Problem description: For the word "will", find each line in the entries where it occurs and copy that line.

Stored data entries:
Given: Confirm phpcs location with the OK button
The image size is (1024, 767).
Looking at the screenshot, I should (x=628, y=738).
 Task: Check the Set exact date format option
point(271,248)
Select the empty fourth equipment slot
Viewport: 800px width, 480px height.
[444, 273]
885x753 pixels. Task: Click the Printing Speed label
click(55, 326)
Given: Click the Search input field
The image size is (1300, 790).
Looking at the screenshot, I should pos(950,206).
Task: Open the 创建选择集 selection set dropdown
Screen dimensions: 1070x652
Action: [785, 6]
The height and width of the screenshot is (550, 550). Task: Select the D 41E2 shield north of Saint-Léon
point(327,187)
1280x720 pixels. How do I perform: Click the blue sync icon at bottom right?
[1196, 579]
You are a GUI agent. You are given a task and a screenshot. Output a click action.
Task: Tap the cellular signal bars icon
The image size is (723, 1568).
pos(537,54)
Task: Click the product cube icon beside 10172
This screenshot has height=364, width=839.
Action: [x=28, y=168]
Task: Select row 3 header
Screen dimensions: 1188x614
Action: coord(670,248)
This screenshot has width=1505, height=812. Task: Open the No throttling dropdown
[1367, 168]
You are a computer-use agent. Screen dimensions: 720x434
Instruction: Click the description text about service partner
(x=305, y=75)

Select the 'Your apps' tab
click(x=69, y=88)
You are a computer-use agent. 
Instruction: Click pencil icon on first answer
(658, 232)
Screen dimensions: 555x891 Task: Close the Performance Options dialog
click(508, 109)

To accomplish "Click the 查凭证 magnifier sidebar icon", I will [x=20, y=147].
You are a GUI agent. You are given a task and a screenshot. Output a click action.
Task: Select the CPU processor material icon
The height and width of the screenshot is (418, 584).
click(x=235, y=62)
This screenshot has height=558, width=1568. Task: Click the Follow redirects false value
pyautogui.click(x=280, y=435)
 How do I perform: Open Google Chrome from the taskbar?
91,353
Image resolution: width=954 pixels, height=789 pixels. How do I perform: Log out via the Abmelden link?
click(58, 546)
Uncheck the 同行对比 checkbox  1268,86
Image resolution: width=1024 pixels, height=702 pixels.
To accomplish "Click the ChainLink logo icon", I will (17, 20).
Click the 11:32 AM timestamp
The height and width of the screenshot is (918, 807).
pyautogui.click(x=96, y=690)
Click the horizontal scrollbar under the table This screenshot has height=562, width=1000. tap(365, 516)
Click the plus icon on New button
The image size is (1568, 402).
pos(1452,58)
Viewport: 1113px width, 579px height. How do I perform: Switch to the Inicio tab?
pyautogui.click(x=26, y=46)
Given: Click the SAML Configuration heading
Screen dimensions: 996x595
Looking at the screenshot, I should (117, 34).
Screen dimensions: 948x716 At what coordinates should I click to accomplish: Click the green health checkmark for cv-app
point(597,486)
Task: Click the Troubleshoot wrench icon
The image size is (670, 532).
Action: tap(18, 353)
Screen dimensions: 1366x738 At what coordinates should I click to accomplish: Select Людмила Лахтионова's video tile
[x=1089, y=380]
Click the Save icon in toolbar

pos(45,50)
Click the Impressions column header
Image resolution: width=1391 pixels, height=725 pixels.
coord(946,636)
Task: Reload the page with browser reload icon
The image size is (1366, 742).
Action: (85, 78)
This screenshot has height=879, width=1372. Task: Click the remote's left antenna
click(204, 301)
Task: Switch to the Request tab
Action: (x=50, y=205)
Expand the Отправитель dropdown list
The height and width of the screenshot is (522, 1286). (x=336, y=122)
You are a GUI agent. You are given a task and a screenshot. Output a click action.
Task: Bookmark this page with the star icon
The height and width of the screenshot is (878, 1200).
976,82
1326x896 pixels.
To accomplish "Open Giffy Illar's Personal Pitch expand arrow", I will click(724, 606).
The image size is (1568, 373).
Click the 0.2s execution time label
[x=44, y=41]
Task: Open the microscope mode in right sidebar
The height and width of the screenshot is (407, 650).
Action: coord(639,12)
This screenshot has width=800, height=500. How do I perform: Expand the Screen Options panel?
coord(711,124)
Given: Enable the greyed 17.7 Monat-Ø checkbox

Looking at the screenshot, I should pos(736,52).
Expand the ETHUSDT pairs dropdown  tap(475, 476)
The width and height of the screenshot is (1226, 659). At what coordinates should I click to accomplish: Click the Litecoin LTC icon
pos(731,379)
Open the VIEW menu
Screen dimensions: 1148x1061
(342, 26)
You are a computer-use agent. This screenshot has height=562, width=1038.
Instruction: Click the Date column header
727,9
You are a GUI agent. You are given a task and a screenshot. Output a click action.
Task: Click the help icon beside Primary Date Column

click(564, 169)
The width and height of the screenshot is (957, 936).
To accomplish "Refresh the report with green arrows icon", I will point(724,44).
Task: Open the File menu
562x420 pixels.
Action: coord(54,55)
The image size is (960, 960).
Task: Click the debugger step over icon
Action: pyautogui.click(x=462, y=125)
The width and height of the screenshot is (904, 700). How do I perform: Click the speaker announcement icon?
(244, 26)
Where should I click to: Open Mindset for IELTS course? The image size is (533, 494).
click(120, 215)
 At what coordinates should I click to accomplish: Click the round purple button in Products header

Problem solution:
To accomplish "Click the 查凭证 magnifier sidebar icon", I will [x=20, y=147].
To accomplish "Click the ChainLink logo icon", I will (17, 20).
To accomplish "Open Giffy Illar's Personal Pitch expand arrow", I will click(724, 606).
To accomplish "Refresh the report with green arrows icon", I will point(724,44).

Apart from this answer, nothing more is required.